(Data entries)
========================================

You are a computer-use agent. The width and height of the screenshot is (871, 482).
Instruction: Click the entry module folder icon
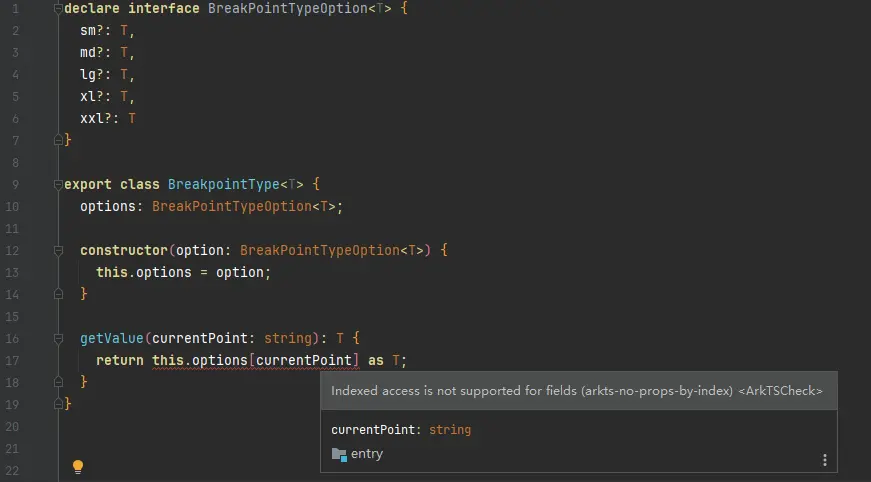pos(339,454)
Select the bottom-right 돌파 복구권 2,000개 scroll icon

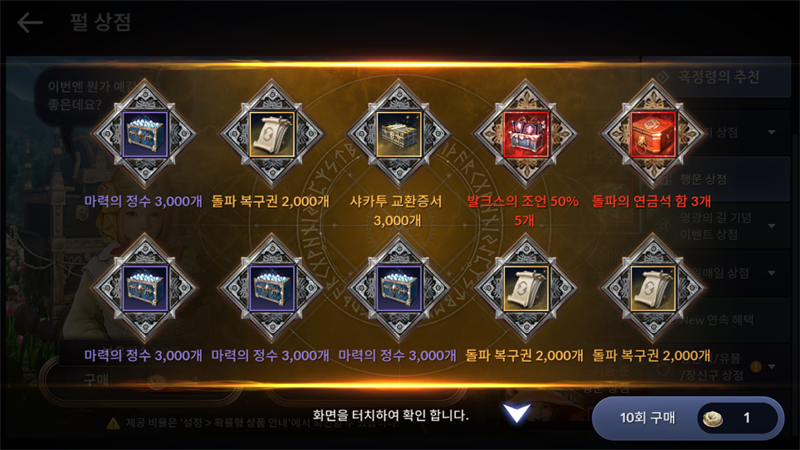click(653, 288)
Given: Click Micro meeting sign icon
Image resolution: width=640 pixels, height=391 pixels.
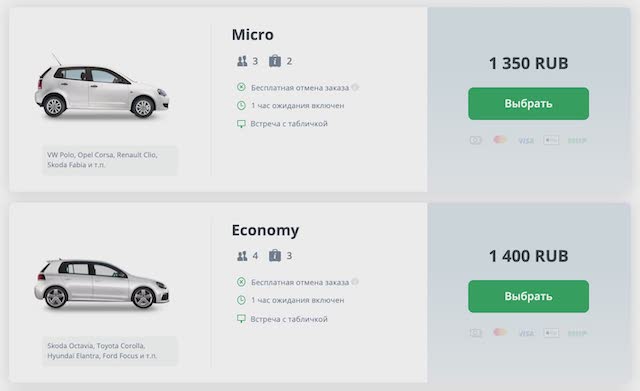Looking at the screenshot, I should 241,124.
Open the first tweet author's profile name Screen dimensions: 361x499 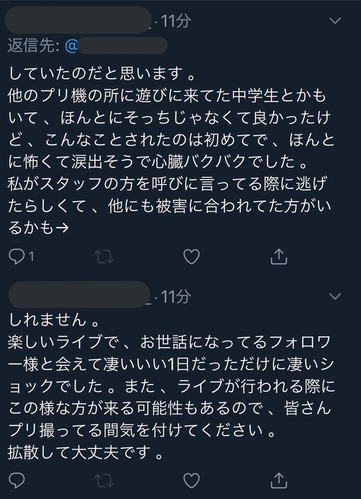click(x=78, y=20)
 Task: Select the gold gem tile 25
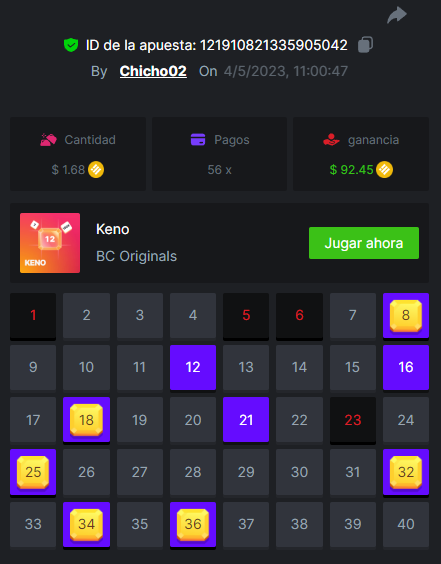click(33, 472)
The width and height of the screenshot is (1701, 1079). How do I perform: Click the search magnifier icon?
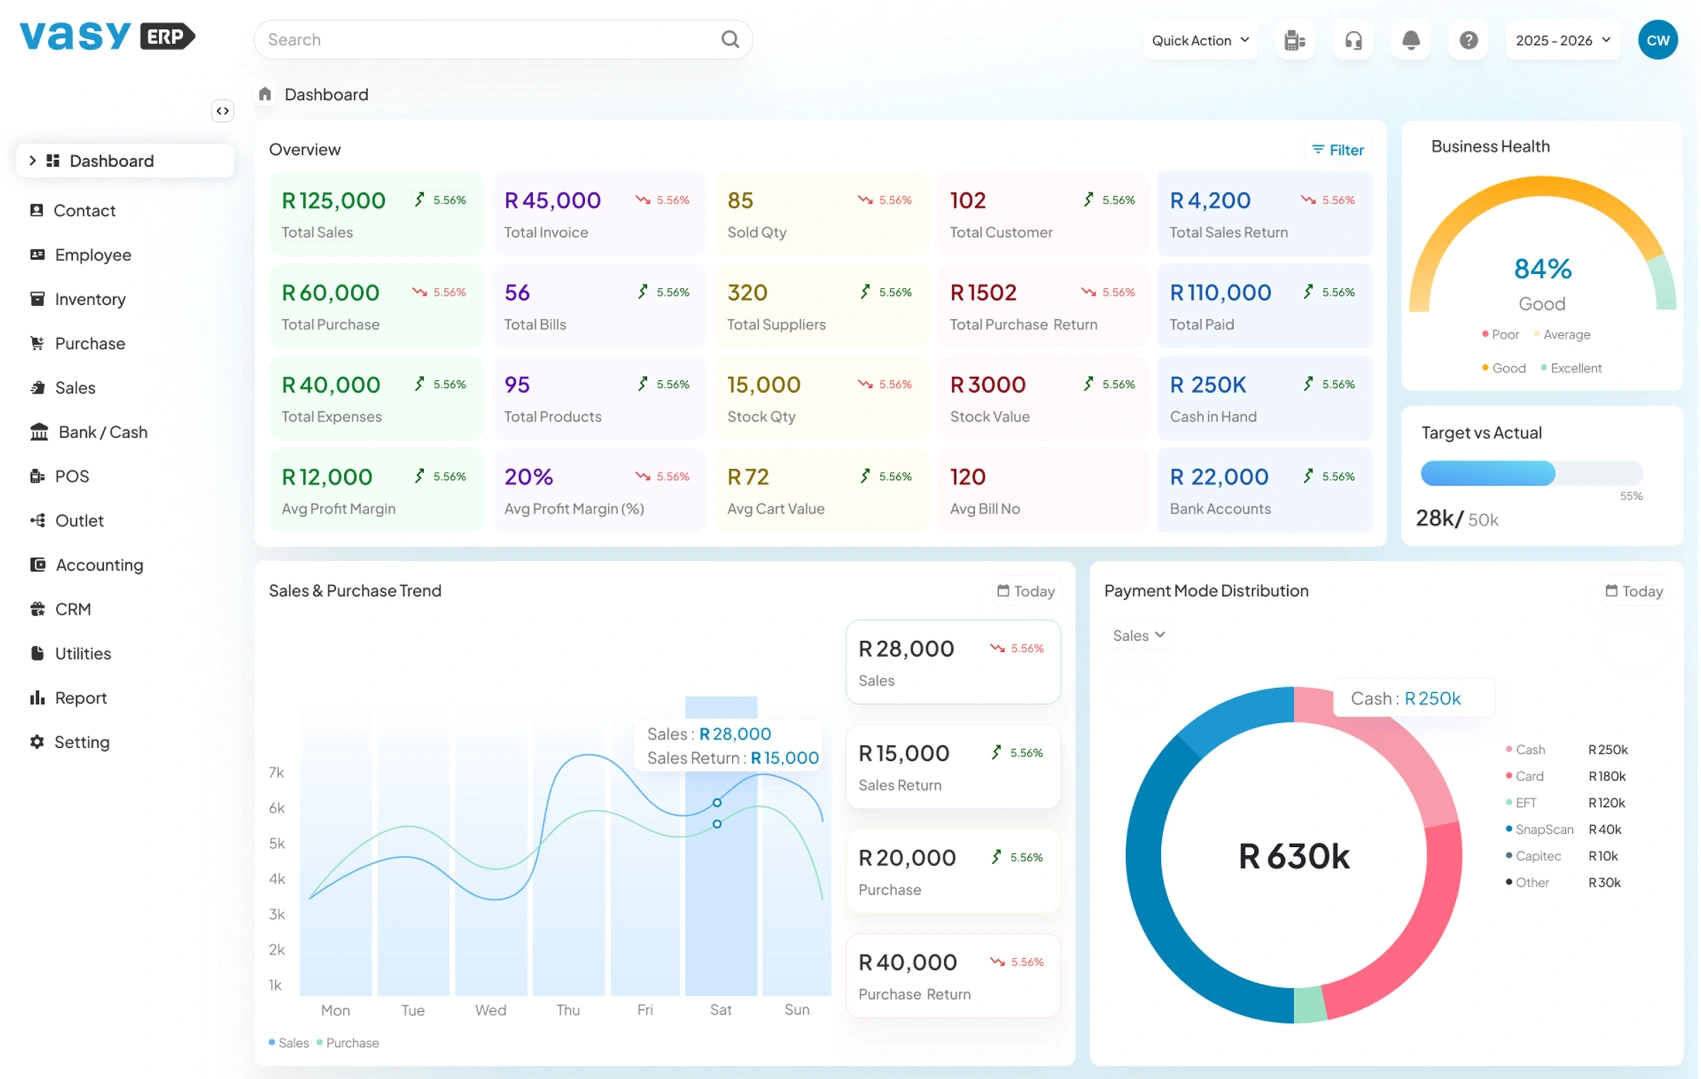pos(730,39)
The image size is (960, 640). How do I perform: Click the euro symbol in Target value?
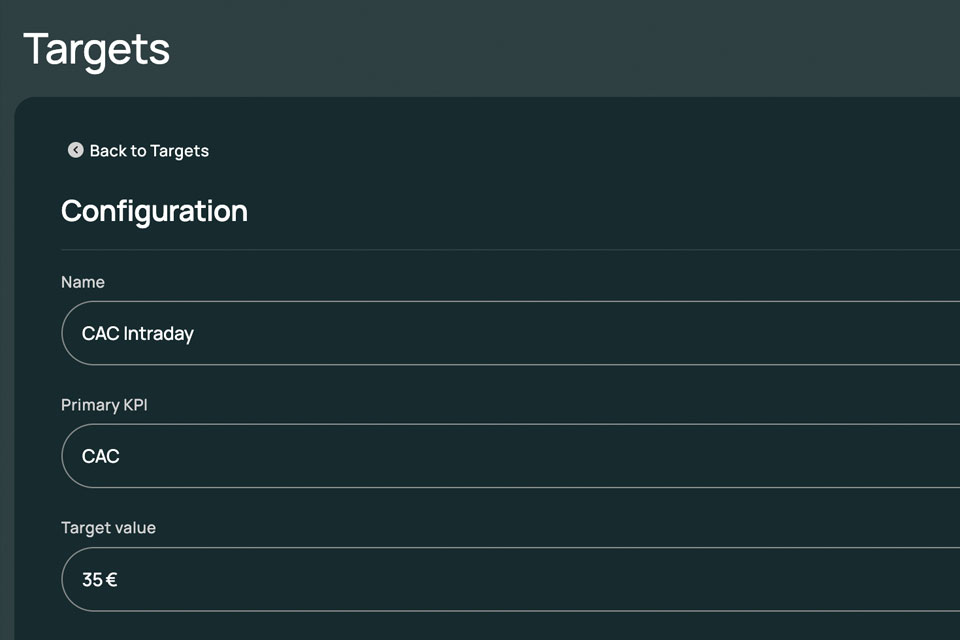(111, 579)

========================================

● **What needs to be done**: Every line from the one bearing "The width and height of the screenshot is (1701, 1079)." through the end of the data above must be output exactly, and no picture may appear.

● **Expected output**:
The width and height of the screenshot is (1701, 1079). How do I perform: Click the search magnifier icon?
pos(730,39)
The image size is (960, 640). How do I perform: Click the euro symbol in Target value?
(111, 579)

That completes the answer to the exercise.